Se os novos filmes da franquia não tiveram sucesso, é inegável que o horror psicológico se tornou forte atualmente dentro do gênero em parte graças ao legado da Bruxa. Longas como Hereditário, A Bruxa, Babadook, Corrente do Mal, entre outros, buscam trabalhar diversas ideias na cabeça da audiência. Assim, em muitos casos, pouco é realmente mostrado. A maioria acaba por ser digerido por quem assiste e pensa sobre posteriormente. A Bruxa de Blair não foi revolucionário nesse aspecto, todavia favoreceu a popularização desses conceitos.

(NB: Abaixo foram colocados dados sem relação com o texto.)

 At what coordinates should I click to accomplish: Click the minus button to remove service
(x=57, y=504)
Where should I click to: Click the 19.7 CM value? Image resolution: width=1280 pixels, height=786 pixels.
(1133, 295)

“Eu gosto do jeito que o terror tem buscado formas e coisas novas. Acho que esses filmes buscam algo mais relacionável aos anos 70, como Tubarão, O Exorcista, A Profecia, entre outros, algo em que eu e Daniel também nos inspiramos”, Eduardo Sanchez revela quando questionado sobre a influência. “Mas acho que, de certa forma, A Bruxa de Blair ainda inspirou o que veio adiante. Acaba sendo um ciclo eterno dos diretores e ideias. O gênero do terror está sempre mudando e experimentando. É isso que permite ele ser o que mais quebra barreiras e traz novidades no cinema.”